I watched Doug Liman’s Road House remake last weekend, which was reasonably entertaining, but also not distinctive enough to wind up a cult classic like the bonkers original with Patrick Swayze. Throughout the lengthy action sequence involving boats, though, all I could think about was an anecdote from my interviews for Welcome to The O.C. (still on sale everywhere!), about Liman jumping off a boat while filming The O.C. pilot. It turns out, you see, that this is just a thing Liman does:
When patience pays off
Finally, speaking of revisiting old shows, my current treadmill watch is ER(*), where the trauma sequences are adrenaline-pumping enough to help get me through the cardio. I binged the first eight seasons or so straight through when the show first arrived on Hulu back in 2018. So this time, I’ve been bouncing around, starting off with mass casualty episodes like “Exodus” and “Blizzard,” then hitting scenes or stories I like.

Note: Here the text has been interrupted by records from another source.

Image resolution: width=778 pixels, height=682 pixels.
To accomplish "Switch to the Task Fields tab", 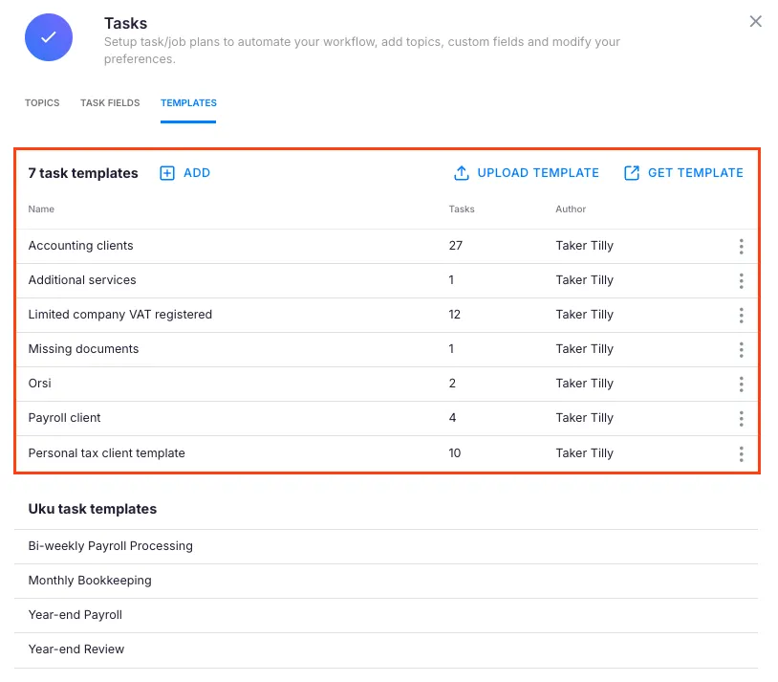I will (110, 103).
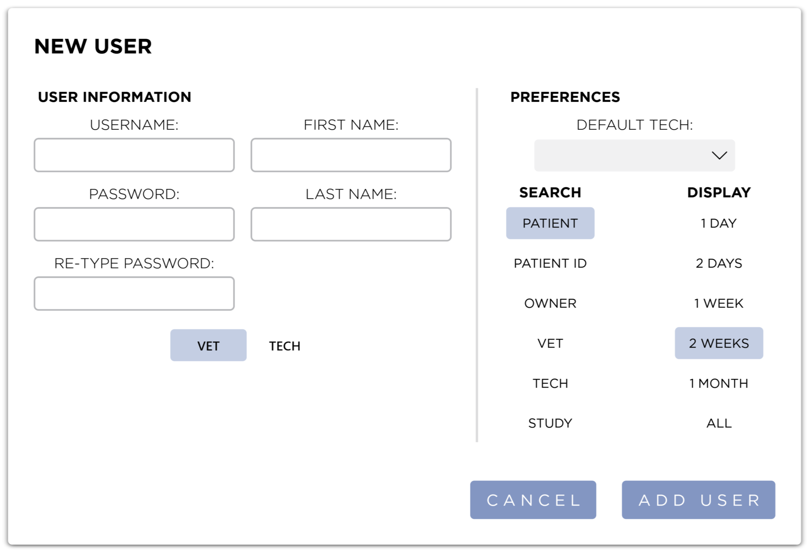The height and width of the screenshot is (554, 809).
Task: Pick TECH under Search preferences
Action: [x=550, y=383]
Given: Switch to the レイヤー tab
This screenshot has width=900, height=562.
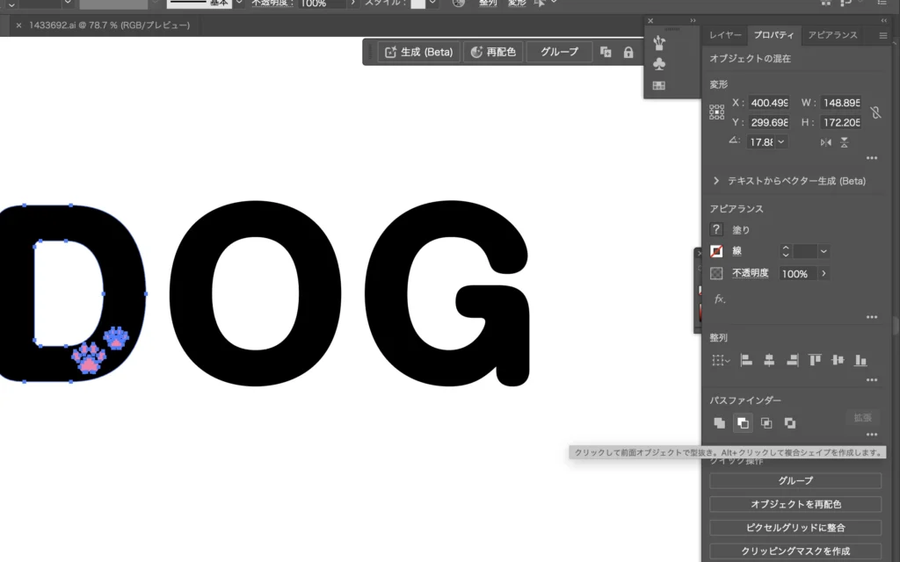Looking at the screenshot, I should click(x=725, y=35).
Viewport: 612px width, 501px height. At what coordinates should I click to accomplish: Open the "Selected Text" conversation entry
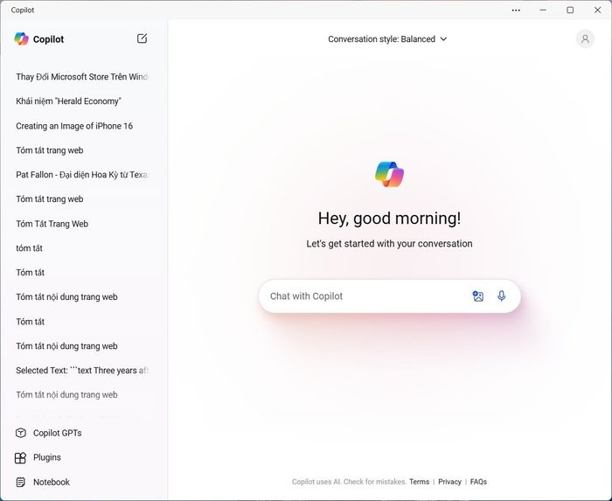[81, 371]
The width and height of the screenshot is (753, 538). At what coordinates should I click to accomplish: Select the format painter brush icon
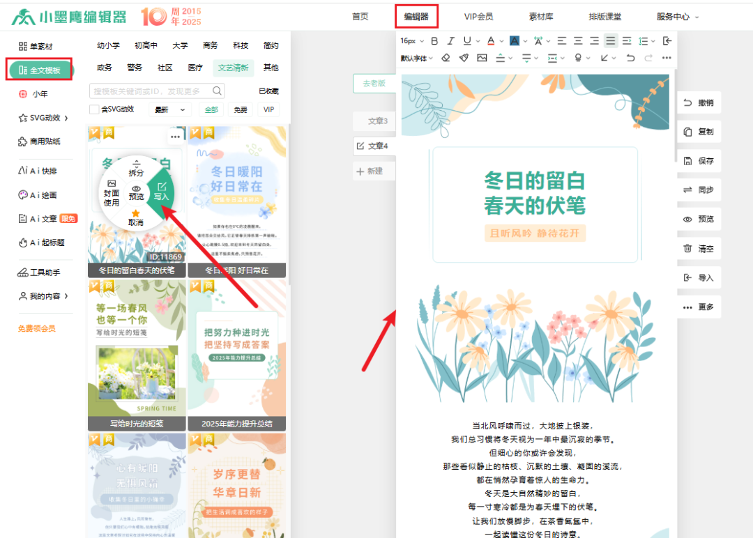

(*) While we’re on the subject of ER, by the way, I was very heartened by the news that Max had commissioned a new medical procedural drama, starring Noah Wyle, and produced by fellow ER alums John Wells and R. Scott Gemmill, which will be making 15-episode seasons. My buddy Joe Adalian’s own newsletter breaks down the many reasons why this is promising.
Since the Benton/Carter relationship was my favorite part of the show (which I wrote about for Uproxx during that earlier binge), one of those scenes was of course their farewell midway through Season Eight:
The thing that’s always struck me about that conversation is that it is, I believe, the first and only time in the series where Carter calls Benton by his first name. It’s a great payoff to a relationship that was always presented as mentor/protege, even long after Carter left surgery and became a respected doctor in his own right. For Carter to finally say “Peter” rather than “Dr. Benton” gives their goodbye so much more emotional heft than it would have had the show let them act more like peers sooner.
It’s the kind of moment you can only get on a long-running series, and specifically ones where the creative team doesn’t feel compelled to fast forward through character interactions. It reminded me of another classic example, from very late in the final season of Better Call Saul, where Jimmy and Kim say “I love you” on screen for the first time in the entire series (definitively the first, in this case), and at the worst possible moment:
It would be a powerful exchange no matter what, simply because Odenkirk and Seehorn are that great, and because Kim adding, “But so what?” perfectly captures how awry their marriage has gone. But the fact that we never heard them utter those words to each other previously takes it up another notch.
That’s it for this week! What did everybody else think?
Another classic TV mustache: Stupid Sexy Flanders.
I'm picturing Tom Selleck's Magnum, P.I. era mustache walking into the TV mustache locker room like Larry Bird at the 1988 Three-Point Contest asking which one of them is playing for second.